I learnt about the “Swiss cheese model of system accidents”. This model compares the different levels on which mistakes occur with slices of cheese. Each slice represents a layer of defense against potential errors. In the real world, each slice has holes in different places, each representing a loophole. A catastrophe will occur when the holes align to permit an opportunity for accidents, directly bringing patients in contact with hazards.19 These lapses in defense arise from two types of errors. Active errors are unsafe behaviors committed by people that lead directly to a given error. Latent errors are errors that remain dormant in the system until ‘triggered’ by other events. These occur further away from the action itself, such as flaws in the healthcare organization or faults in the equipment used.
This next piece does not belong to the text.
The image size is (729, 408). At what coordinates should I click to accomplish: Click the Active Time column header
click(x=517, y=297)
Active errors are often unpredictable whereas latent errors can be prevented. The persons-approach, which focuses solely on active errors and individual blame, is therefore of limited benefit because it deals with errors only after they occur. In contrast, the systems-approach revolves around the idea that errors are to be expected and designs a resilient system to reduce the risk of incidence of error before it happens.

The systems-approach is important to my development as a good doctor. It reminds me of the need to adhere to standard operating procedures in the medical setting. Simple practices such as hand hygiene can reduce the risk of spreading infections among patients. I understand that patient handovers are an integral part of the healthcare system. There are an average of 50-100 steps between the doctor’s decision to order a medicine and the delivery of the medicine to the patient, causing an overall 39% chance of error.20 I will do my part by making my case notes comprehensible and legible to prevent miscommunication between doctors. I will clarify expectations before undertaking any tasks and consult my superiors should I be unsure of any issues. When reporting critical laboratory results, I will use the read-back method, noting and correcting any discrepancies to ensure the relayed information is accurate. This will reduce the risk of harm brought to the patient.
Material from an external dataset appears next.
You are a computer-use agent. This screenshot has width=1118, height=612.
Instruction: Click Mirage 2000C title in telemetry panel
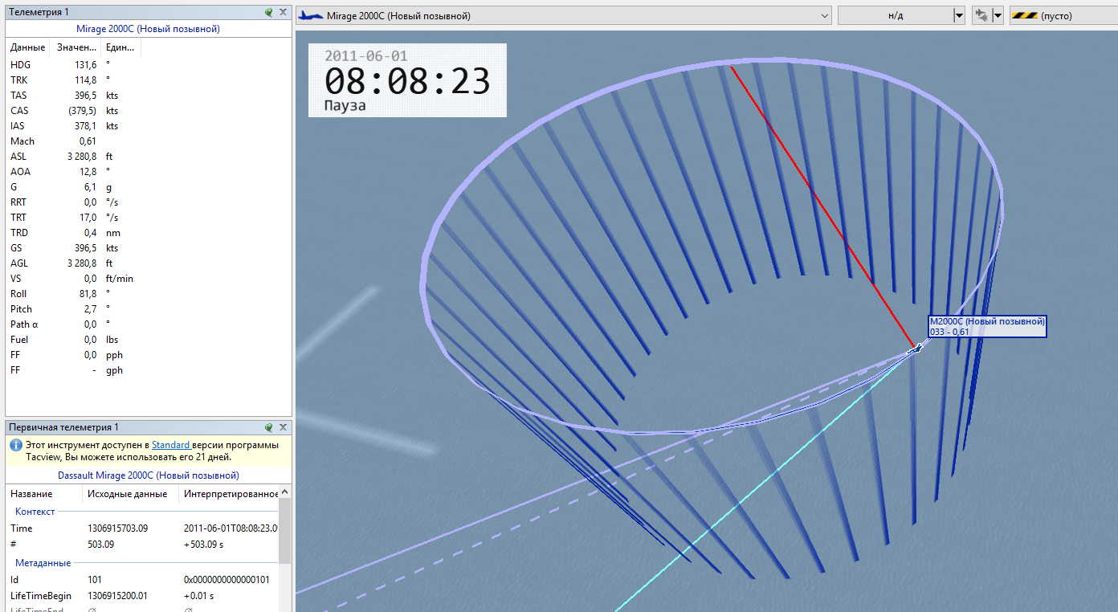[148, 29]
The healthcare environment is a very complicated one. In the beginning, I was fearful of the rigid and complicated hierarchies that exist. The BH1002 module has equipped me with the necessary knowledge of what it takes to be a good doctor, as well as how I can understand my patients better and ensure their safety. I believe being accountable for my actions is the best way to exhibit professionalism and help people. I look forward to overcoming the trials I will face as a doctor. I hope to become a doctor who can serve my patients and peers well, by providing quality care and becoming a pillar of support.